[Opening Records supplied section]
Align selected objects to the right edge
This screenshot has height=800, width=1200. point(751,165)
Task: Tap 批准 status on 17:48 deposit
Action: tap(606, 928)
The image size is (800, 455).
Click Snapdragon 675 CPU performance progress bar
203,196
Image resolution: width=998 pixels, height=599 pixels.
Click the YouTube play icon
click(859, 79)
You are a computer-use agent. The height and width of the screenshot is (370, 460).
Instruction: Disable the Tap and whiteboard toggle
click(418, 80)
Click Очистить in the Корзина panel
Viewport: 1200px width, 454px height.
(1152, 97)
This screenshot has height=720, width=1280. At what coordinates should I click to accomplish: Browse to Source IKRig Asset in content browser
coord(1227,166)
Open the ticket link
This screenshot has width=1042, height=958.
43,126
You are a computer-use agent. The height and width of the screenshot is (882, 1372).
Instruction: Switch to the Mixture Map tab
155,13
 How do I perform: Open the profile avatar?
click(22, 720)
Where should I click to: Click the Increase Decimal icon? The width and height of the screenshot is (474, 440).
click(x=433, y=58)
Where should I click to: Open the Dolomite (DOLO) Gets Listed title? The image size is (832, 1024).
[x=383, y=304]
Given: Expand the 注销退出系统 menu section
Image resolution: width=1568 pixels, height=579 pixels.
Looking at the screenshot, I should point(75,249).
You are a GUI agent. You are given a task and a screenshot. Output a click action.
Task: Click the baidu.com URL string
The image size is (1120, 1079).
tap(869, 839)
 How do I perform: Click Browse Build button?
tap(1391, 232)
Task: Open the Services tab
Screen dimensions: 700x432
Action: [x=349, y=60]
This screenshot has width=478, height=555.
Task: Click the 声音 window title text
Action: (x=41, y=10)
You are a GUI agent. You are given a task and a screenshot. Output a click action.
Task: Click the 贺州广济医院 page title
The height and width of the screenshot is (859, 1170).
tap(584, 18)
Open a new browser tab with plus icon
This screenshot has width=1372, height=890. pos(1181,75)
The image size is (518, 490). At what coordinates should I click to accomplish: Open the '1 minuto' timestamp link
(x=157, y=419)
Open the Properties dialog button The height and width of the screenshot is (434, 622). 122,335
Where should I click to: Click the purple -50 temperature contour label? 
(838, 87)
[Closing Records supplied section]
What you have to do: Give back the material above in full, exactly as it reads.

Solution for this task:
Align selected objects to the right edge
This screenshot has height=800, width=1200. point(751,165)
Task: Tap 批准 status on 17:48 deposit
Action: tap(606, 928)
The image size is (800, 455).
Click Snapdragon 675 CPU performance progress bar
203,196
Image resolution: width=998 pixels, height=599 pixels.
Click the YouTube play icon
click(859, 79)
You are a computer-use agent. The height and width of the screenshot is (370, 460).
Instruction: Disable the Tap and whiteboard toggle
click(418, 80)
Click Очистить in the Корзина panel
Viewport: 1200px width, 454px height.
(1152, 97)
This screenshot has height=720, width=1280. At what coordinates should I click to accomplish: Browse to Source IKRig Asset in content browser
coord(1227,166)
Open the ticket link
This screenshot has width=1042, height=958.
43,126
You are a computer-use agent. The height and width of the screenshot is (882, 1372).
Instruction: Switch to the Mixture Map tab
155,13
 How do I perform: Open the profile avatar?
click(22, 720)
Where should I click to: Click the Increase Decimal icon? The width and height of the screenshot is (474, 440).
click(x=433, y=58)
Where should I click to: Open the Dolomite (DOLO) Gets Listed title? The image size is (832, 1024).
[x=383, y=304]
Given: Expand the 注销退出系统 menu section
Image resolution: width=1568 pixels, height=579 pixels.
Looking at the screenshot, I should point(75,249).
You are a GUI agent. You are given a task and a screenshot. Output a click action.
Task: Click the baidu.com URL string
The image size is (1120, 1079).
tap(869, 839)
 How do I perform: Click Browse Build button?
tap(1391, 232)
Task: Open the Services tab
Screen dimensions: 700x432
Action: [x=349, y=60]
This screenshot has width=478, height=555.
Task: Click the 声音 window title text
Action: (x=41, y=10)
You are a GUI agent. You are given a task and a screenshot. Output a click action.
Task: Click the 贺州广济医院 page title
The height and width of the screenshot is (859, 1170).
tap(584, 18)
Open a new browser tab with plus icon
This screenshot has width=1372, height=890. pos(1181,75)
The image size is (518, 490). At what coordinates should I click to accomplish: Open the '1 minuto' timestamp link
(x=157, y=419)
Open the Properties dialog button The height and width of the screenshot is (434, 622). 122,335
Where should I click to: Click the purple -50 temperature contour label? 
(838, 87)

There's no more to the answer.